La imagen es de Héctor Rojas Herazo. En su segunda novela, En noviembre llega el arzobispo (1966), Rojas Herazo alarga una mano al borde de la noche e intenta guiarnos por las opacas luminiscencias de su siniestro mundo. Rojas Herazo invita con su sonrisa de abuelo bueno a que atestigüemos la paciente descomposición del mundo que acaba de inaugurar para nosotros.
Hay que ser feral. Hay que endurecer el hueso y afinar el oído como si fuéramos perros en la sierra o como si fuéramos un cerdo que descansa en la madrugada y adivina la emboscada del tiempo en forma de cuchillo.

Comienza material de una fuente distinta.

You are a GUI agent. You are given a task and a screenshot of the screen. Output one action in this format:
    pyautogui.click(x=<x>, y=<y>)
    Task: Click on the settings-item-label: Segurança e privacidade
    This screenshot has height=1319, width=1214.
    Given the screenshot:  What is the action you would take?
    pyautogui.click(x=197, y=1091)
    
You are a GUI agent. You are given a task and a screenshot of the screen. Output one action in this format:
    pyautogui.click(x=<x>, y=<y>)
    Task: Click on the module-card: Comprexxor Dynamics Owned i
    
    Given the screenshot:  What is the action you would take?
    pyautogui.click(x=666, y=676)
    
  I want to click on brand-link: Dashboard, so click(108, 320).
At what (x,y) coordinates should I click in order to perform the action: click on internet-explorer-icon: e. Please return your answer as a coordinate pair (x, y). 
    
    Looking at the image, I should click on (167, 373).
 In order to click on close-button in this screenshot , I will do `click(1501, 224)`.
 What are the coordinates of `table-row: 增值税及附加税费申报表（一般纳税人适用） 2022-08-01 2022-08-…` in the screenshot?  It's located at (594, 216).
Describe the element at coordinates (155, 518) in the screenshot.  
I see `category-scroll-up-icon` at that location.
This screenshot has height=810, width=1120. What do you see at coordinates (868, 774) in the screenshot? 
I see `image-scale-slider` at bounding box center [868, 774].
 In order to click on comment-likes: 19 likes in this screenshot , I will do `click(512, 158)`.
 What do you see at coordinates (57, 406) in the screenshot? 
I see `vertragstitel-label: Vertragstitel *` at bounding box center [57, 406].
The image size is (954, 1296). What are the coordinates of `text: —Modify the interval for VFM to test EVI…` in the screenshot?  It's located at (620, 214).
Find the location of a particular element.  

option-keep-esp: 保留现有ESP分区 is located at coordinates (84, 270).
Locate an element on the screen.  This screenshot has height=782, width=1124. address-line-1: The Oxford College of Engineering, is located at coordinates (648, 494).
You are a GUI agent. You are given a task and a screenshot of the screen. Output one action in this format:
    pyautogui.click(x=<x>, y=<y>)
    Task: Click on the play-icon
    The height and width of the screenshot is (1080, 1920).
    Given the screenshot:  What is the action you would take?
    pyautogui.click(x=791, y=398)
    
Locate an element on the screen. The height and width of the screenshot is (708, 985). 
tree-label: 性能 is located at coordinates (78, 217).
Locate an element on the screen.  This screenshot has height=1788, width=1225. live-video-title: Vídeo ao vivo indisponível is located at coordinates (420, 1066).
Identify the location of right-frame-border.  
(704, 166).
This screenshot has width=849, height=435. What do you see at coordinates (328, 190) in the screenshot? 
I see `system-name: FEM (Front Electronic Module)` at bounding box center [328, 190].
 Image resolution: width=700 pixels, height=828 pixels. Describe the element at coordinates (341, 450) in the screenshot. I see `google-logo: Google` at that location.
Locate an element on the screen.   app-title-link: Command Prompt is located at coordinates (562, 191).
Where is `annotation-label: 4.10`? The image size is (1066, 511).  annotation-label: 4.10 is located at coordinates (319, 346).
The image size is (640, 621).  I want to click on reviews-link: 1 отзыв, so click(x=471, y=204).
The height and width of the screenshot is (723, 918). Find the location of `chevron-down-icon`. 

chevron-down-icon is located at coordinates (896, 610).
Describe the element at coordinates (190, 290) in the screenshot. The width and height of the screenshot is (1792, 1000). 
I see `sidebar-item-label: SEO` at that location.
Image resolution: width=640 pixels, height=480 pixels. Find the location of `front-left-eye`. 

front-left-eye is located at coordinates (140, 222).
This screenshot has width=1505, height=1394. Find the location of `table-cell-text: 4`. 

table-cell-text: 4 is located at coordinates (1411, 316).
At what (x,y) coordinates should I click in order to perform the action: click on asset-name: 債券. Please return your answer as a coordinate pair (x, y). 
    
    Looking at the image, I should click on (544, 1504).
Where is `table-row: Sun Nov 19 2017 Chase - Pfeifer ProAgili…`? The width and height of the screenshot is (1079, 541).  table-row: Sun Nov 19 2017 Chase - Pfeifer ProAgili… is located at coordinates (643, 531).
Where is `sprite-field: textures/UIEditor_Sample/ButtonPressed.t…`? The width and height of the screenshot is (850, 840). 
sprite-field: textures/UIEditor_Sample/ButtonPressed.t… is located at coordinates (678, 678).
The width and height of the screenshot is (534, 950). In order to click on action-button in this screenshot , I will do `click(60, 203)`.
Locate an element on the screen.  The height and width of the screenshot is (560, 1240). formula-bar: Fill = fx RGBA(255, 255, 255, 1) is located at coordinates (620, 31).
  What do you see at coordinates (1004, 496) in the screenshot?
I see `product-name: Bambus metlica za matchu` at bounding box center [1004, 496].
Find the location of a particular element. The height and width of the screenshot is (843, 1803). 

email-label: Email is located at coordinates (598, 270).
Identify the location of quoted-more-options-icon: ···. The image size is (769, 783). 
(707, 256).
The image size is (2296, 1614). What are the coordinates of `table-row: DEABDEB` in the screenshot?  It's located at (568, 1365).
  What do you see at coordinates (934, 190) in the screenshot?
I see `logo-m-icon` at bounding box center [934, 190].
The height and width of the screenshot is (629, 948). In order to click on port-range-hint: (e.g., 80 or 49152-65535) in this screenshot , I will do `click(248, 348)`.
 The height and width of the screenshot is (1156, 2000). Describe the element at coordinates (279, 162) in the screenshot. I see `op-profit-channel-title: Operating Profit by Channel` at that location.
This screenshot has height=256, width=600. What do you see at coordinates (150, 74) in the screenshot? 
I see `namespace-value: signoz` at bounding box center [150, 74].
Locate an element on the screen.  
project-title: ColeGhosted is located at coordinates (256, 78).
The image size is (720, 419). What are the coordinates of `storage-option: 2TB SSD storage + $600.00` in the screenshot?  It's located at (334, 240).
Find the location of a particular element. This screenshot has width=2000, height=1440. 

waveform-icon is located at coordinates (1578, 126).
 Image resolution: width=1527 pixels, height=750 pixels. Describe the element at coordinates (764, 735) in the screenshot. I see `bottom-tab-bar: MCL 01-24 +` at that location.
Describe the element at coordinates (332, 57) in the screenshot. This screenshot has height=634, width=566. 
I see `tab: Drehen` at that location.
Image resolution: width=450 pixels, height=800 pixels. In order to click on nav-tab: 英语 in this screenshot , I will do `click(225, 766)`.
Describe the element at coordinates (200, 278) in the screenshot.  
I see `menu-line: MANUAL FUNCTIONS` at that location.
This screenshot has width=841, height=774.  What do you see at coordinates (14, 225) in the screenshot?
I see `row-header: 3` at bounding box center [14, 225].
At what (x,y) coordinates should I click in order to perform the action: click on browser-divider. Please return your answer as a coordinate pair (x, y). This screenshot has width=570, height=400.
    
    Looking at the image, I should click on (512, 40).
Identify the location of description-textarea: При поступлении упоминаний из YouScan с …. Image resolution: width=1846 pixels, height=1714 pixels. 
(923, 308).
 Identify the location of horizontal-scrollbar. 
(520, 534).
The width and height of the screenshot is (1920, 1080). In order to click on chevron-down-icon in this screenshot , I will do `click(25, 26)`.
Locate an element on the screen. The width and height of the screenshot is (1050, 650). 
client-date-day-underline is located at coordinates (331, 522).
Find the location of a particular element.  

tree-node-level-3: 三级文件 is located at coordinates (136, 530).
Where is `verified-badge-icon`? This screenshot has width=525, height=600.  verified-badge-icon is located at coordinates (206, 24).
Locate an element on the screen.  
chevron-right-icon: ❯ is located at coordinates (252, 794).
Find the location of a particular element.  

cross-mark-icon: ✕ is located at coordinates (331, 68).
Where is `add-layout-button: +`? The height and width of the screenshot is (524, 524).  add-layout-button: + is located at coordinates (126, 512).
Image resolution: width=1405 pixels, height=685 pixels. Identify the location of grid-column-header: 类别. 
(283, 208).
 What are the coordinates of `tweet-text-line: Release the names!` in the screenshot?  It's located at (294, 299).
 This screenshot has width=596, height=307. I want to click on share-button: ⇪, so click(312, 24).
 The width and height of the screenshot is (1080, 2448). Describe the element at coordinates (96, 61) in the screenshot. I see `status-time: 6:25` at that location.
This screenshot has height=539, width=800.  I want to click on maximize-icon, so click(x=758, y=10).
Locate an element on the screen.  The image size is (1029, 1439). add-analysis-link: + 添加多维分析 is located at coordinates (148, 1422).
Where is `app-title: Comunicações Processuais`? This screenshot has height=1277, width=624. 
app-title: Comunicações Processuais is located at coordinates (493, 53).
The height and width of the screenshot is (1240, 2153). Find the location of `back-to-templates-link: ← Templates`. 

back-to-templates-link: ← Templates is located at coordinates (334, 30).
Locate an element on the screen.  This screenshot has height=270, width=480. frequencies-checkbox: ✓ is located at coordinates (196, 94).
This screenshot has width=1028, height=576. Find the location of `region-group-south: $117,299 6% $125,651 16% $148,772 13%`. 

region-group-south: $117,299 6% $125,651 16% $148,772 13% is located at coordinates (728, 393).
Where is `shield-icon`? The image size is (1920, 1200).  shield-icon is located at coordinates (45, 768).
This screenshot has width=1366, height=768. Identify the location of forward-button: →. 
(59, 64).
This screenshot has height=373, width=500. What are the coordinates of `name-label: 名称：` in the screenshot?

Tenemos la sensación, casi la certeza, de que Rojas Herazo nos da entrada a su mundo, con sus pases de elegancia y bondad, puesto que sabe que, ya que nos sentemos a beber al ámbar de las velas, el fragor de un mundo que se asienta las extinguirá; en el silencio, que es suspenso, ocurrirá la aniquilación de nuestra esperanza.
Es que hay autores que saben muy bien que legar la alegría y el bienestar es un insulto de la peor clase, prefieren partir de las buenas maneras y alargan su respeto en una prosa de sintaxis insoslayable, y escupirnos a la cara toda la acumulación de su hastío.